Jean Marc Ligny. 2030. Tornados, Überschwemmungen, Hitze. Die Klimakatastrophe ist Wirklichkeit. Die Welt wird zum Ödland. Eine Sekte sieht die Apokalypse anbrechen und begeht mörderische Attentate. Hunderttausende sterben. Auch Rudy verliert seine Familie. Verzweifelt schließt er sich einer Hilfsorganisation in Afrika an, die das Land vor den Bohrungen eines amerikanischen Unternehmens schützen will. Es beginnt ein Wettlauf gegen die Zeit, denn alle wollen das kostbare Elixier des Lebens für sich sichern.

Nachdem er bei der verheerenden Flutkatastrophe in Holland seine Familie verlor, schlägt sich Rudy gerade so durch, landet ineinem Auffanglager in Deutschland, schließt sich einer Survival-Gruppe an, die sich letztendlich als Neo-Nazi-Organisation herausstellt und desertiert daraufhin aus dem militärisch geführten Lager.
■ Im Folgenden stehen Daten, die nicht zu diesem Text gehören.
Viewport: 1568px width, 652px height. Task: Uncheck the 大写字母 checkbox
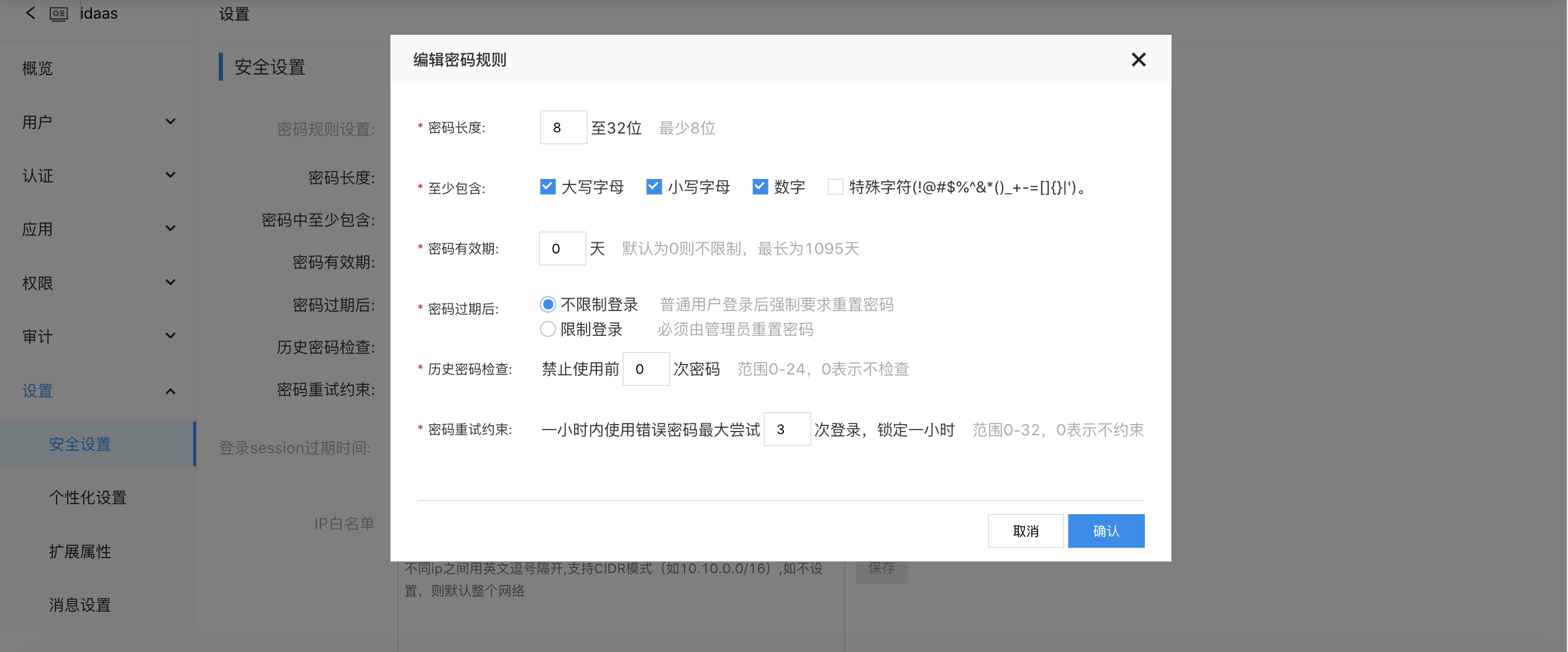547,187
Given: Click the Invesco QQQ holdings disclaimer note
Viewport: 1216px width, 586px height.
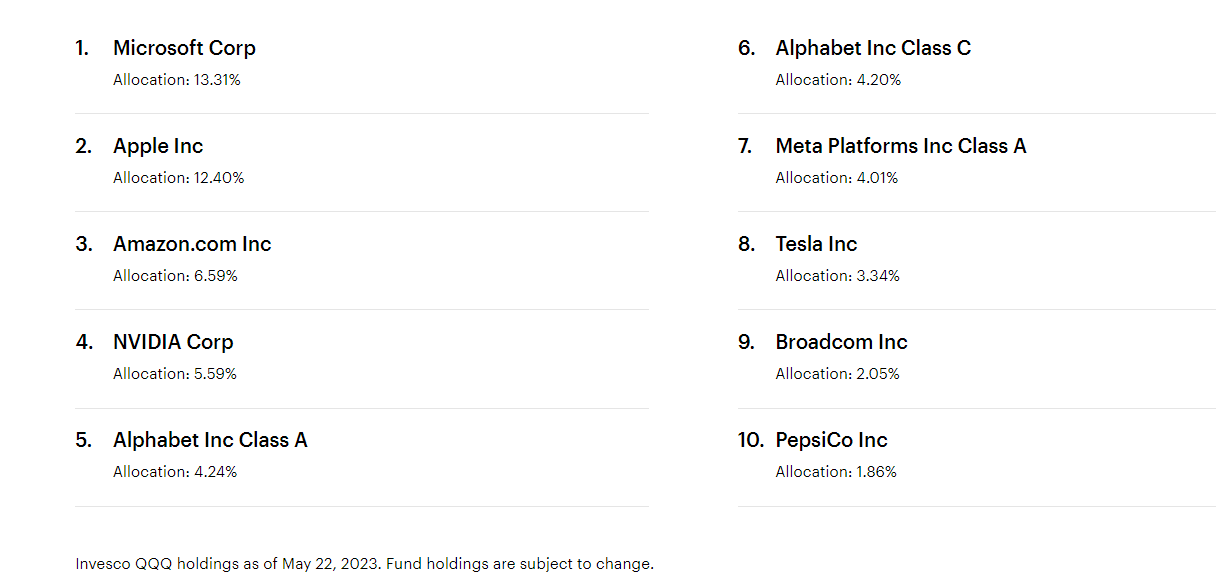Looking at the screenshot, I should click(x=364, y=564).
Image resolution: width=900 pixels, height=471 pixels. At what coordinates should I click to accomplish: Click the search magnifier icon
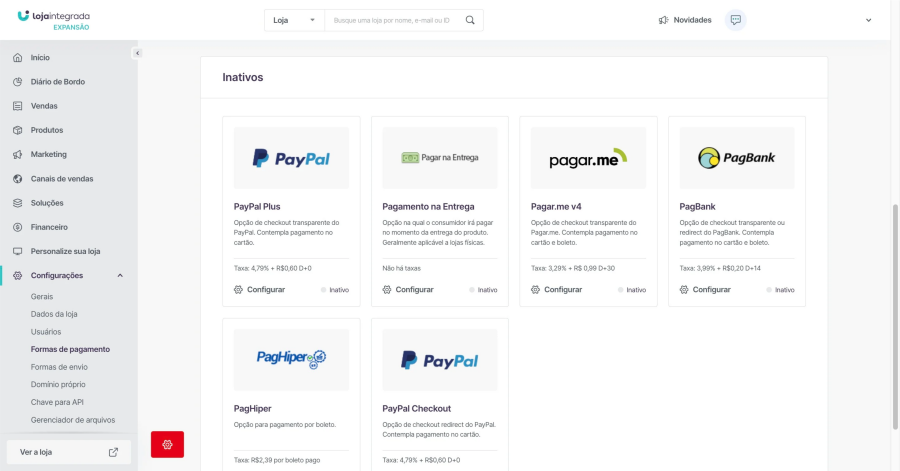tap(470, 20)
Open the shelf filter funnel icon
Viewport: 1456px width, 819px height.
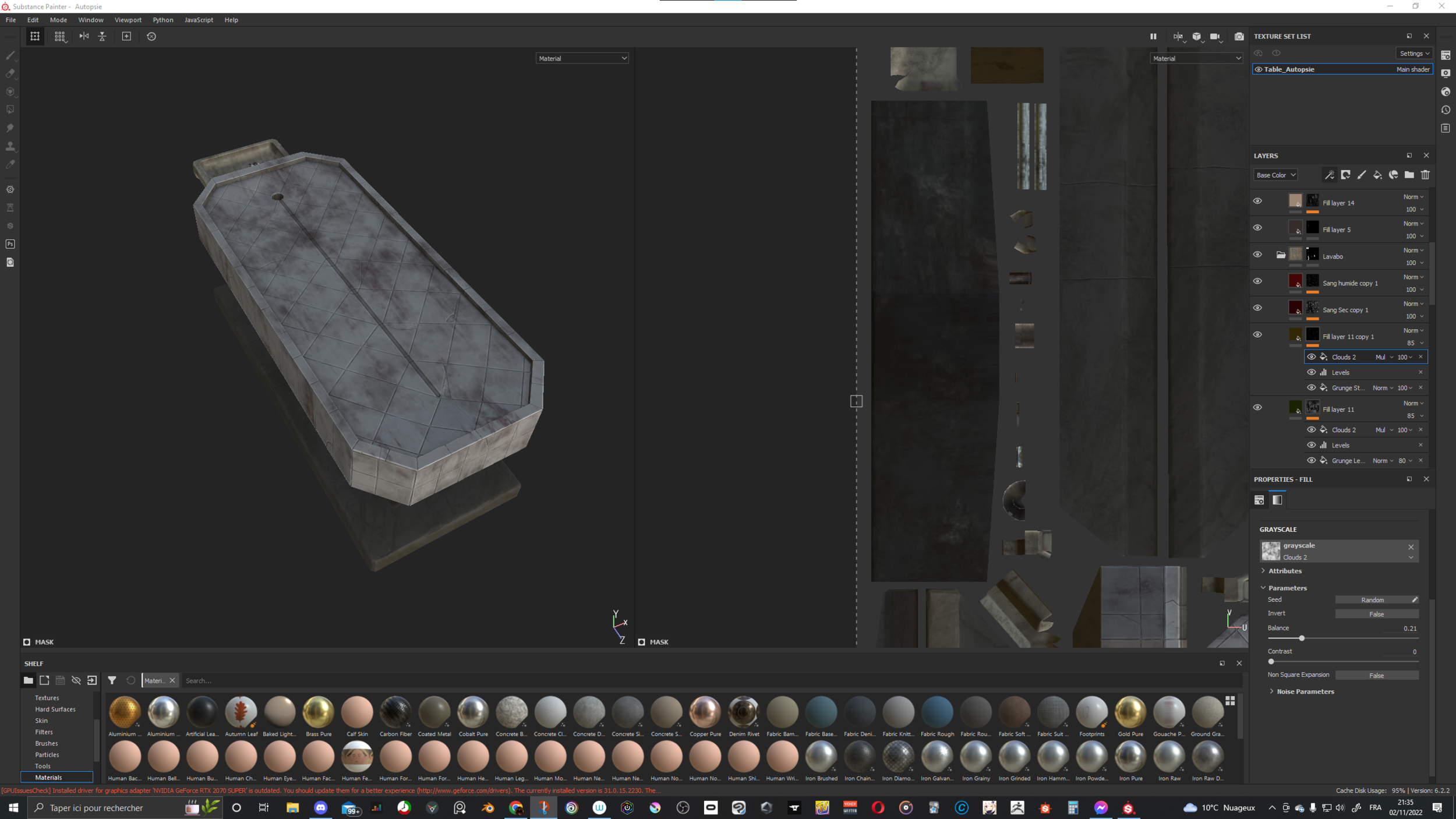pyautogui.click(x=112, y=680)
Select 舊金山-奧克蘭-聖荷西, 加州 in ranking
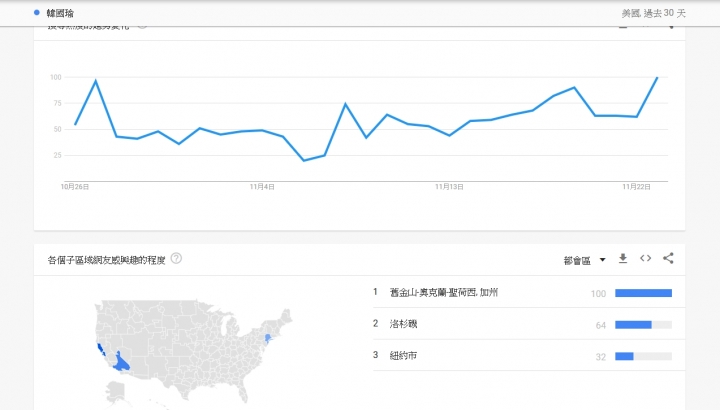720x410 pixels. tap(444, 292)
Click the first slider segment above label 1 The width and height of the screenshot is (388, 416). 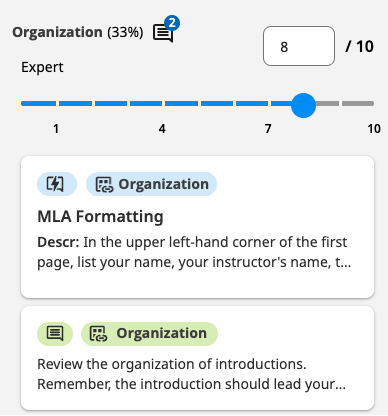pos(39,104)
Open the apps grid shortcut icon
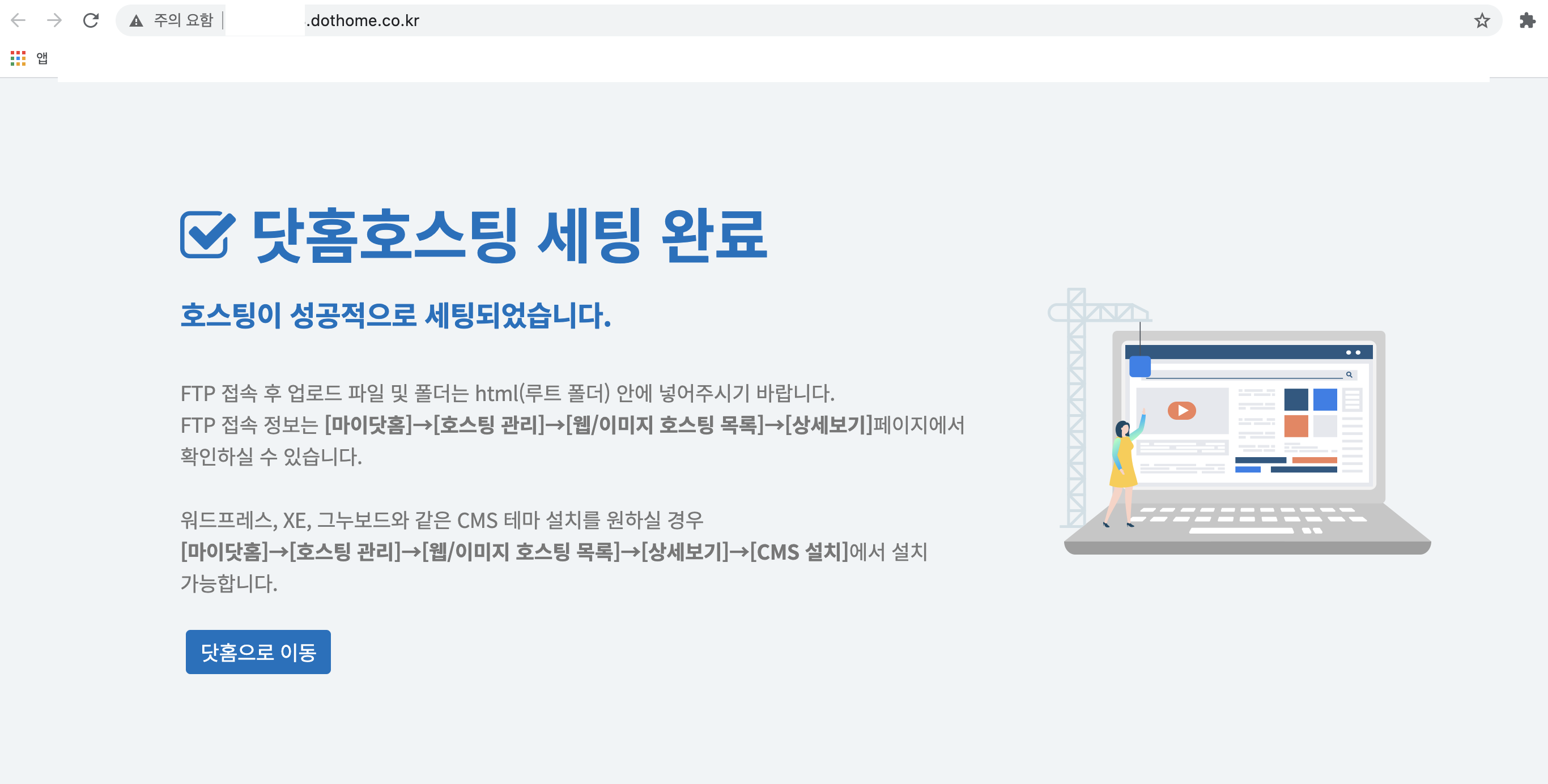The width and height of the screenshot is (1548, 784). pos(18,58)

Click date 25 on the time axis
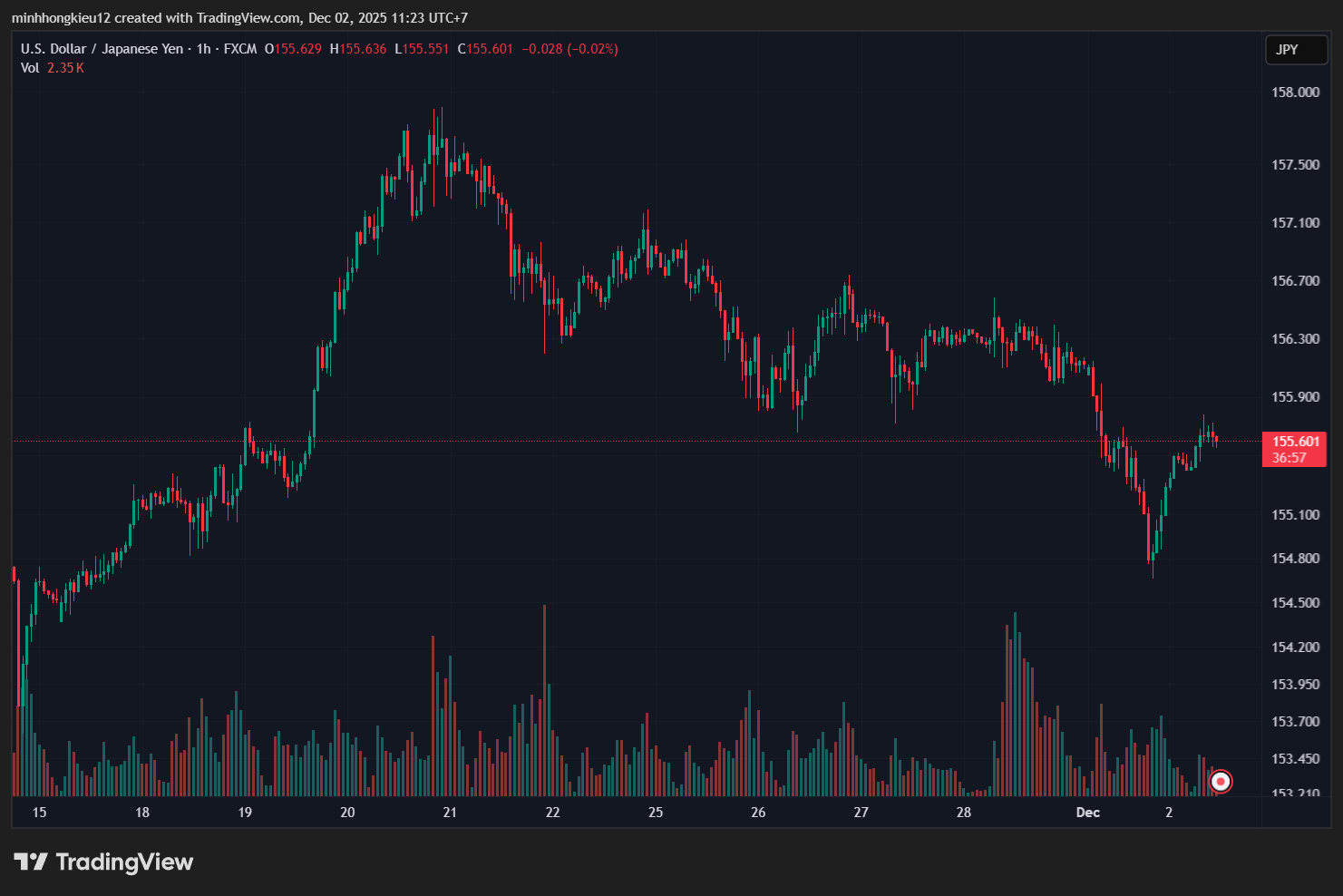656,813
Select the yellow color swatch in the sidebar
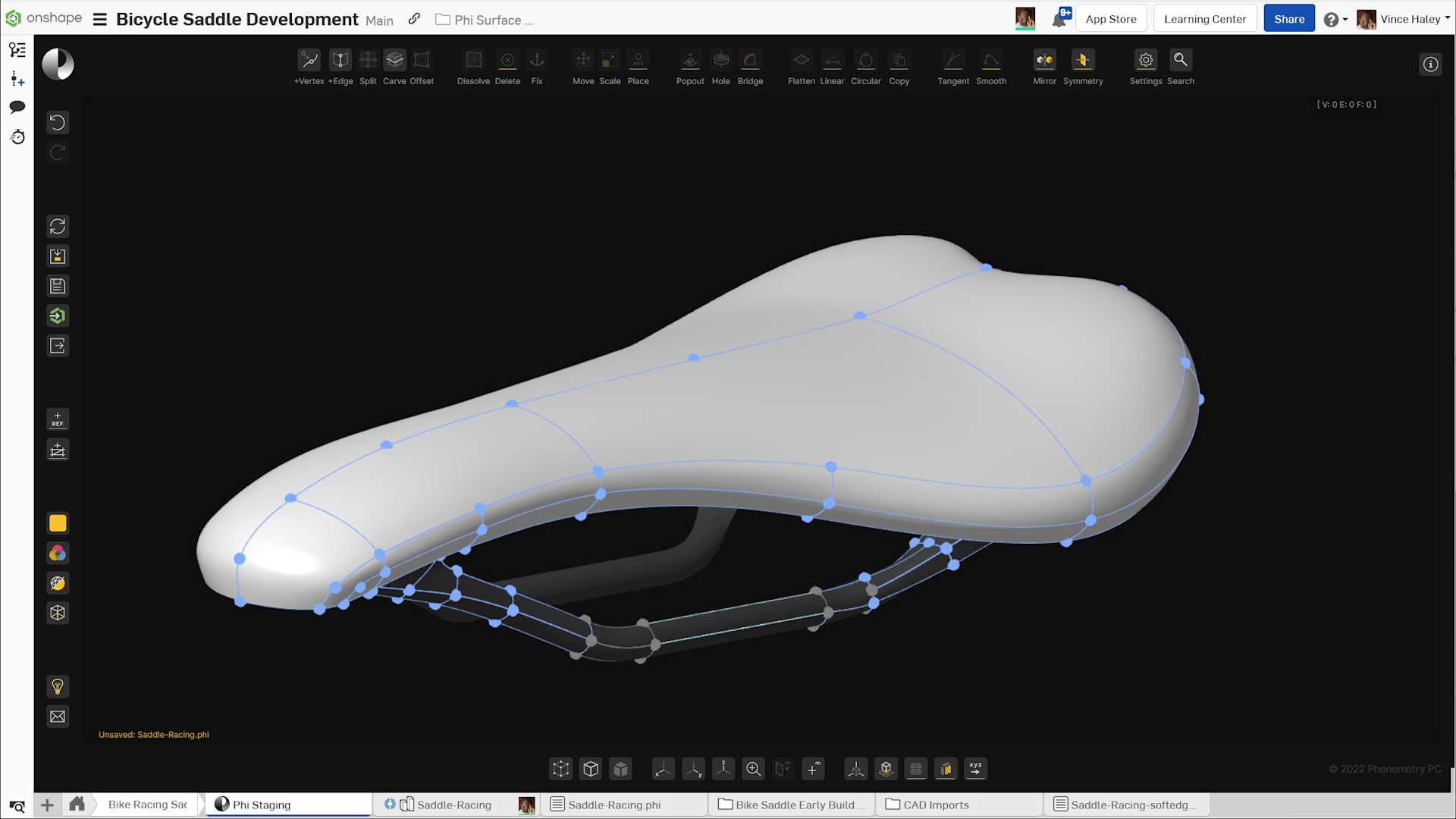 coord(58,523)
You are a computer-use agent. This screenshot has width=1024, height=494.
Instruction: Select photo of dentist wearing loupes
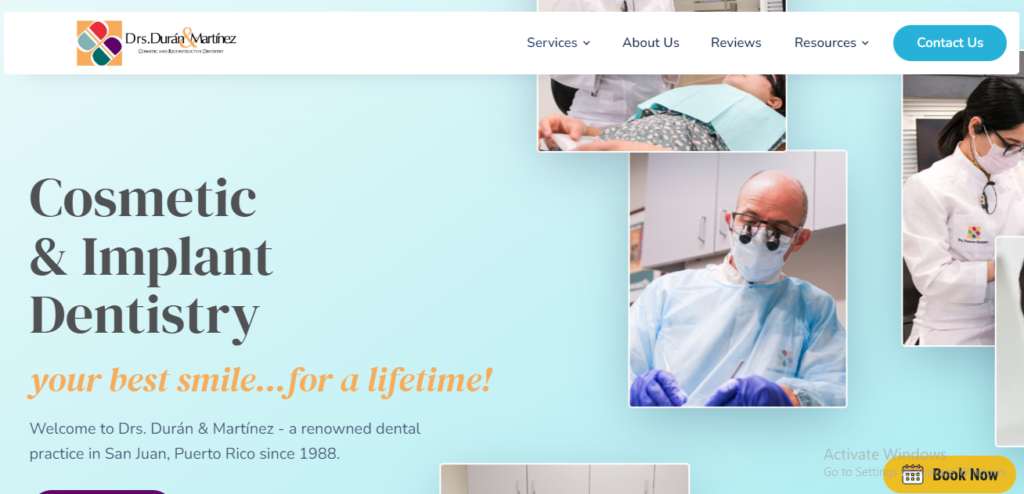tap(738, 279)
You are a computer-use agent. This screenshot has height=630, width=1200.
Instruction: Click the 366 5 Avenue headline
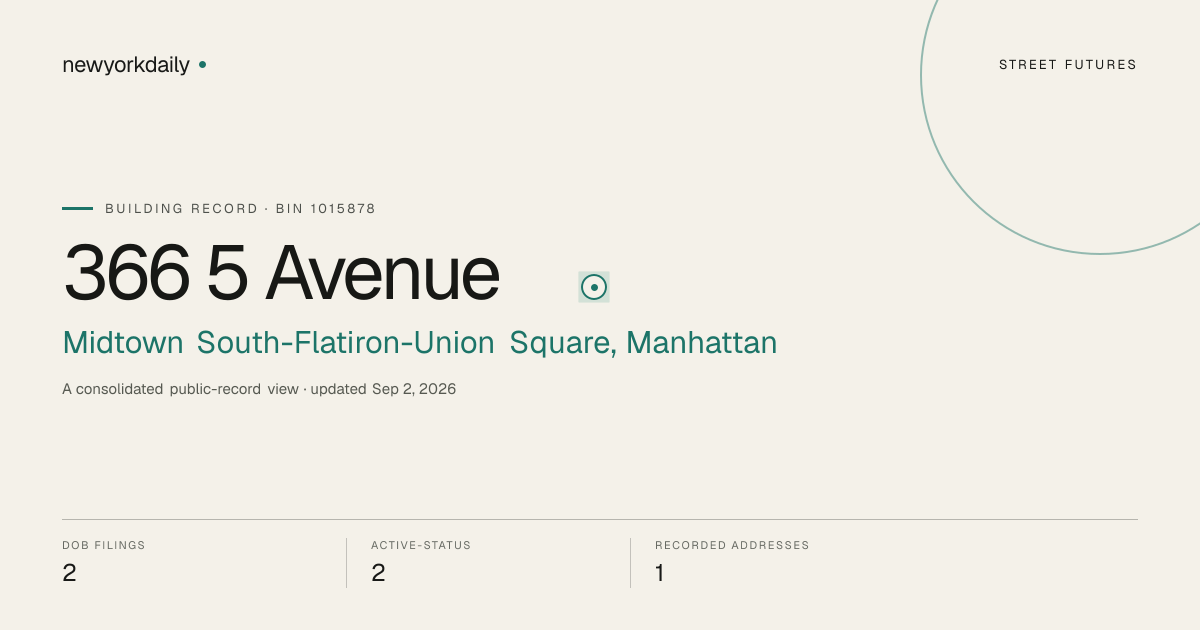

Immerhin hat er 10 Tage lang kämpfen gelernt. Unterdessen ist Laurie im langsam landunter gehenden Frankreich am Ende ihrer Kräfte. Ihr Verlobter ist an einer neuen Droge gestorben, die Eltern längst tot, der Bruder ein Hacker auf der Flucht und nichts hält sie mehr im Land. So nimmt sie den Job an, Bohrmaterial nach Burkina Faso zu bringen, wo eine riesige unterirdische Wasserstelle entdeckt wurde. Als Fahrer kommt Rudy mit. Natürlich haben auch die Amerikaner in Person des Magnaten Anthony Fuller von dem Fund erfahren und wollen das kostbare Nass kommerziell und rein amerikanisch ausbeuten, ohne die Afrikaner in irgendeiner Form zu beteiligen. Die in der dortigen Trockenheit verdurstende Bevölkerung interssiert Amerika keinen Deut. So wird der Transport von Laurie und Rudy nicht nur durch Tornados, Sandstürme und Rebellen, sondern auch durch Sabotage behindert, um ihr zeitiges Eintreffen in Burkina Faso zu verhindern, denn hätten die Afrikaner das Material, ihr kostbares Gut selbst auszubeuten, hätte Fuller keinen Zufgriff mehr darauf. In Amerika indes machen sich eine Sekte mit Hang zu Attentaten, Rassismus und andere Unwägbarkeiten daran, das Land in den endgültigen Ruin zu treiben.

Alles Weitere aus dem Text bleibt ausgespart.